Studio album by Maria Mena
- Released: March 1, 2004
- Recorded: 2003–2004
- Genre: Pop
- Length: 40:26
- Label: Sony Music, Columbia

Maria Mena chronology
| Another Phase (2002) | Mellow (2004) | White Turns Blue (2004) |

= Mellow (Maria Mena album) =

Mellow is the second album by Maria Mena.
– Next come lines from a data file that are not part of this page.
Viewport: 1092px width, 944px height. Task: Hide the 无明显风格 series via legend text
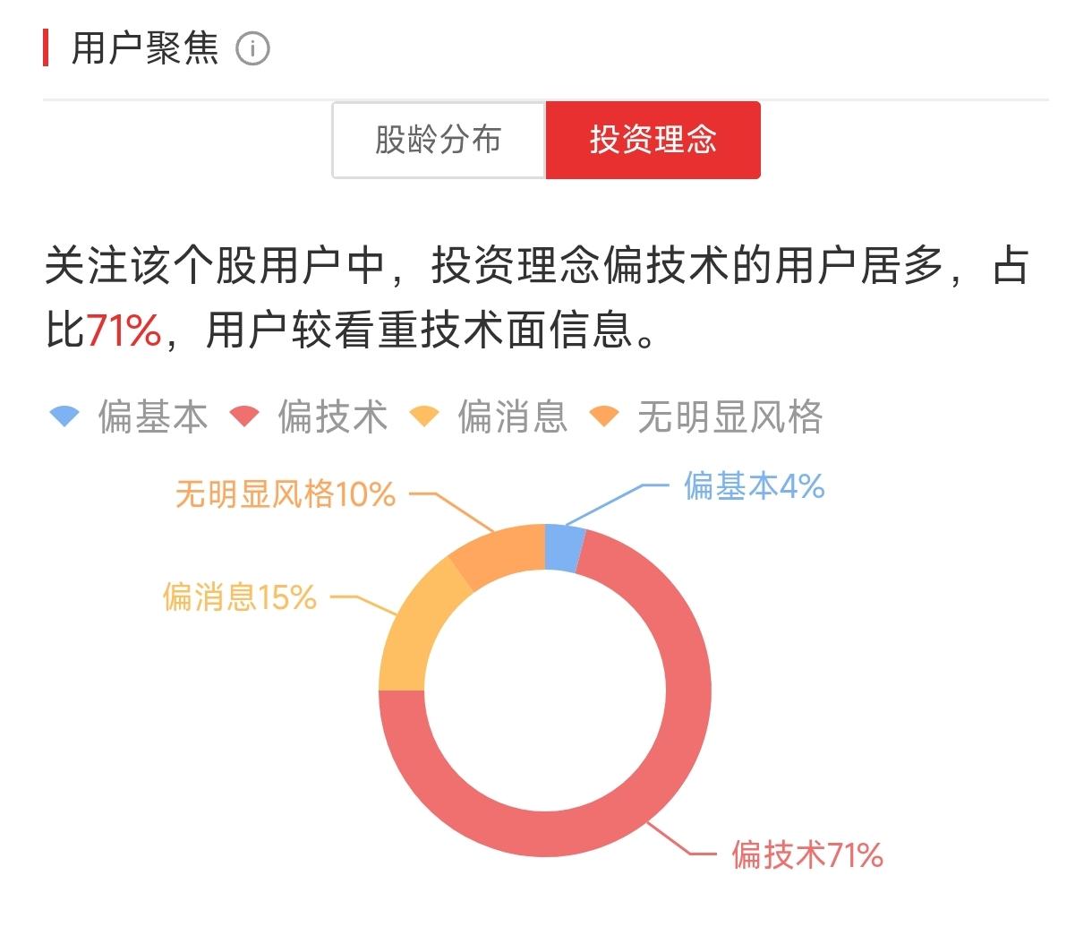[730, 416]
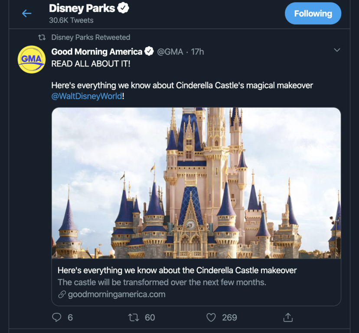The width and height of the screenshot is (359, 333).
Task: Like the tweet with the heart icon
Action: click(x=211, y=317)
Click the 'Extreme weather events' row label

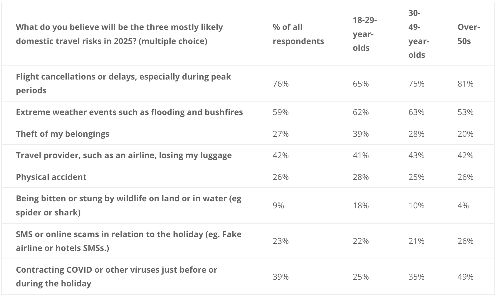[129, 112]
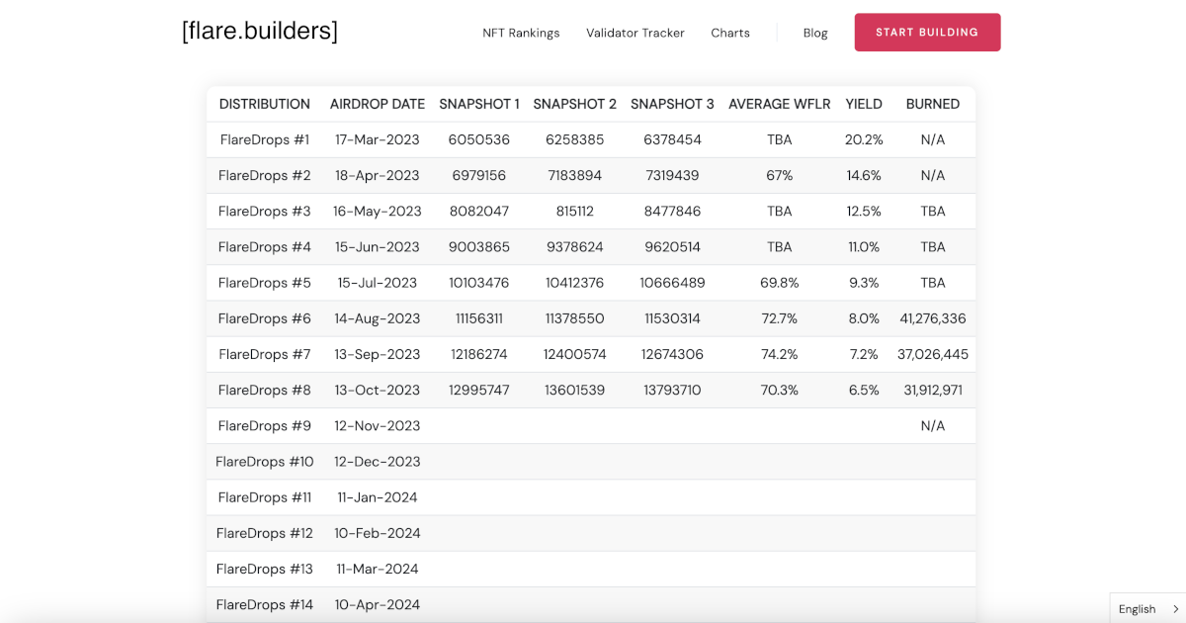Screen dimensions: 1186x623
Task: Click the BURNED column header
Action: 933,104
Released in Norway as a counterpart to her US album White Turns Blue, it was accompanied by the single "You're the Only One". The album was produced by Arvid Solvang.

==Track listing==

Due to the other three singles of the album, "Just A Little Bit", "Take You With Me" and "Patience" failing to chart, "So Sweet" was not released as a single, despite the sticker on the front of the CD advertising it as one.

Studio Album
| No. | Title | Length |
|---|---|---|
| 1. | "What's Another Day" | 2:54 |
| 2. | "Just a Little Bit" | 3:57 |
| 3. | "You're the Only One" | 2:45 |
| 4. | "Come in Over Me" | 1:45 |
| 5. | "Patience" | 3:49 |
| 6. | "Take You with Me" | 2:59 |
| 7. | "Shadow" | 3:39 |
| 8. | "Lose Control" | 2:38 |
| 9. | "So Sweet (Featuring Thomas Dybdahl)" | 4:46 |
| 10. | "Your Glasses" | 4:00 |
| 11. | "Sorry" | 2:54 |
| 12. | "A Few Small Bruises" | 3:57 |

==Charts==

Chart performance for Mellow
| Chart (2004) | Peak position |
|---|---|
| Norwegian Albums (VG-lista) | 7 |

==Certifications==

| Region | Certification | Certified units/sales |
| Norway (IFPI Norway) | Gold | 20,000^{*} |
^{*} Sales figures based on certification alone.